#### [Data to process]
Segment Open
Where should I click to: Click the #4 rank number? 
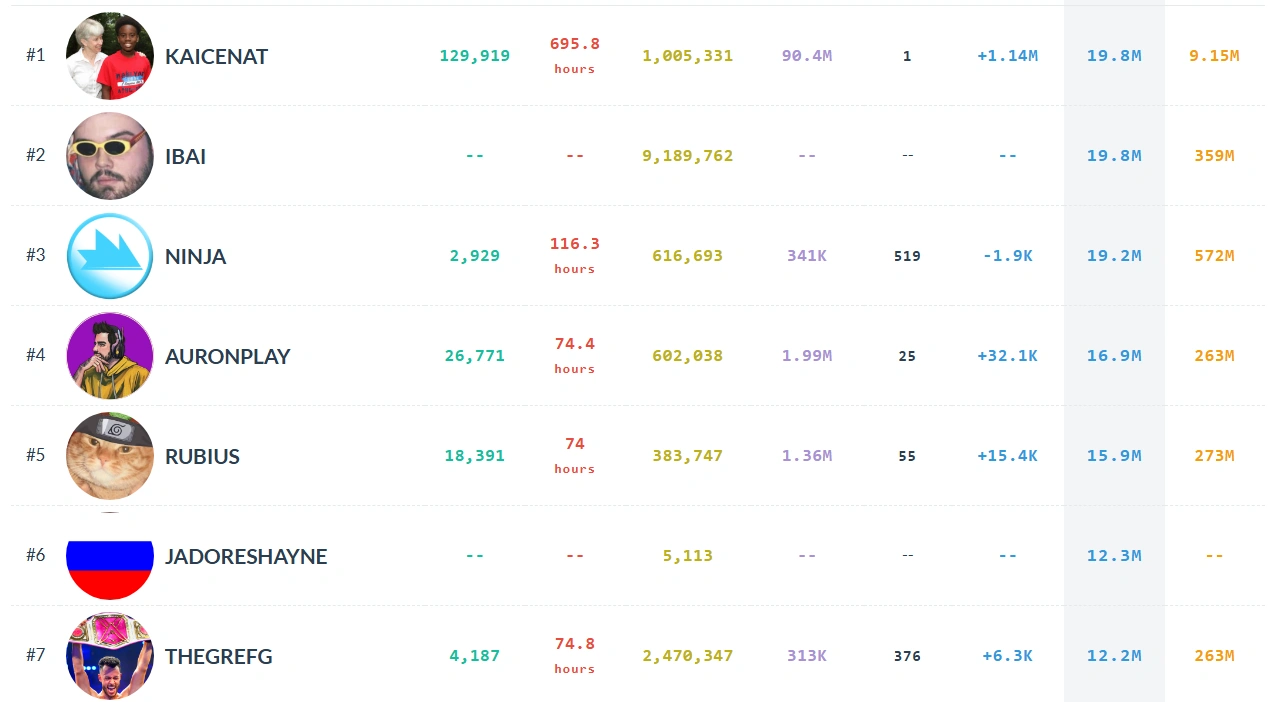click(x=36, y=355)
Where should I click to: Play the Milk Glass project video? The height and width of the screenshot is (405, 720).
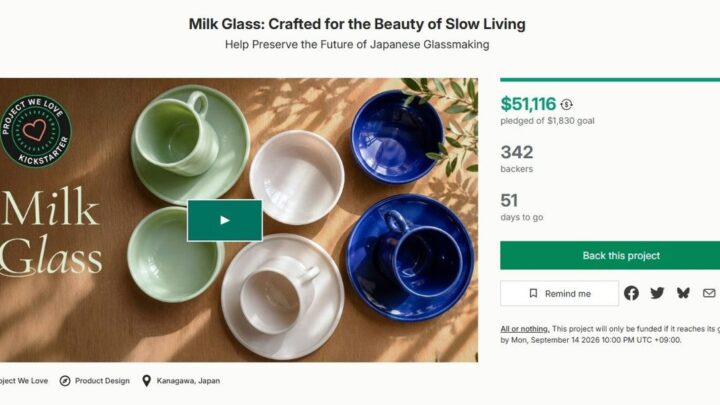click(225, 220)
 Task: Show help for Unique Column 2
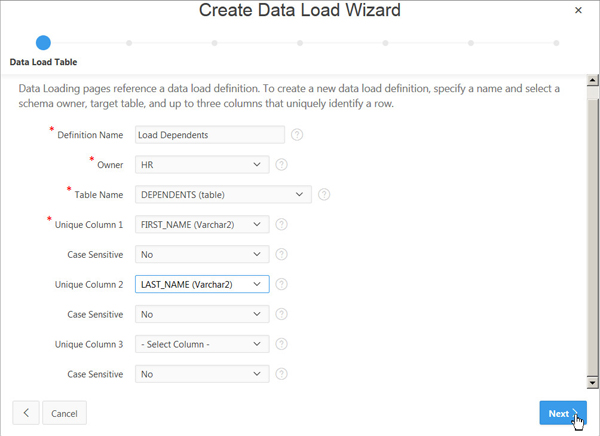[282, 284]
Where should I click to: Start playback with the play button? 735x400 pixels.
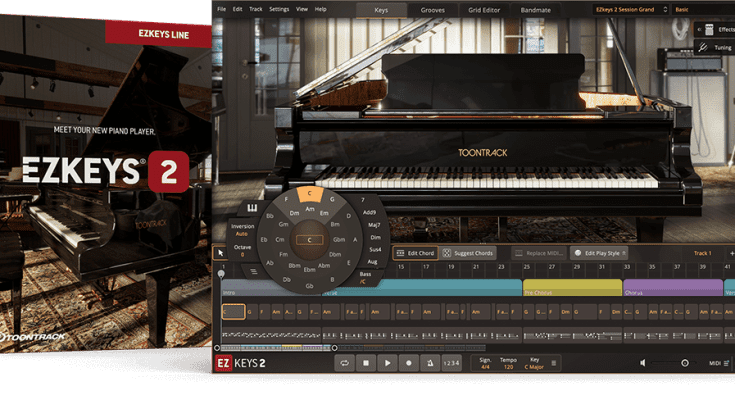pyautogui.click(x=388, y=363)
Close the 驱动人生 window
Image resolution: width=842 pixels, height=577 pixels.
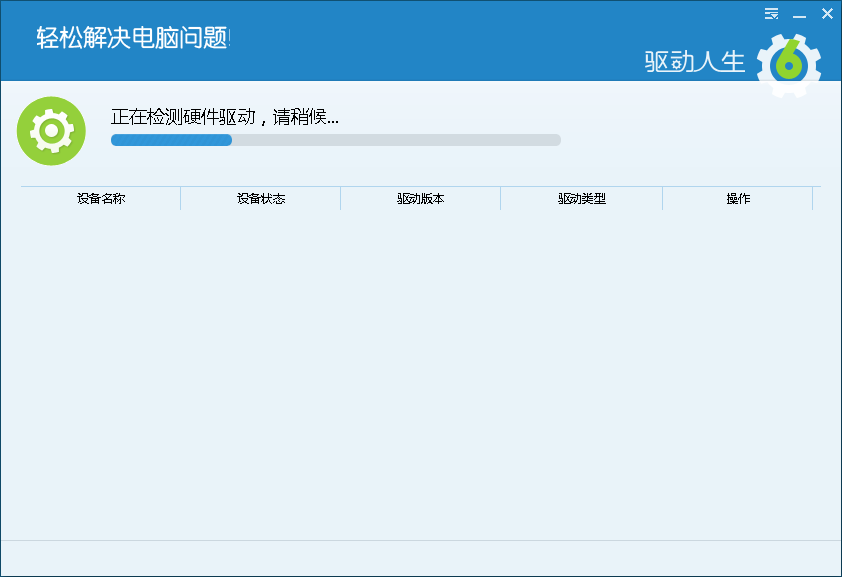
Segment Closed
#### [Activity]
Please restate the data word for word, leaving out any picture it holds.

#### [The completed task]
Where should I click to: Click the #4 rank number? 
click(x=36, y=355)
Where should I click to: Play the Milk Glass project video? The height and width of the screenshot is (405, 720).
click(225, 220)
 Task: Show help for Unique Column 2
[282, 284]
Where should I click to: Start playback with the play button? 735x400 pixels.
pyautogui.click(x=388, y=363)
Close the 驱动人生 window
Image resolution: width=842 pixels, height=577 pixels.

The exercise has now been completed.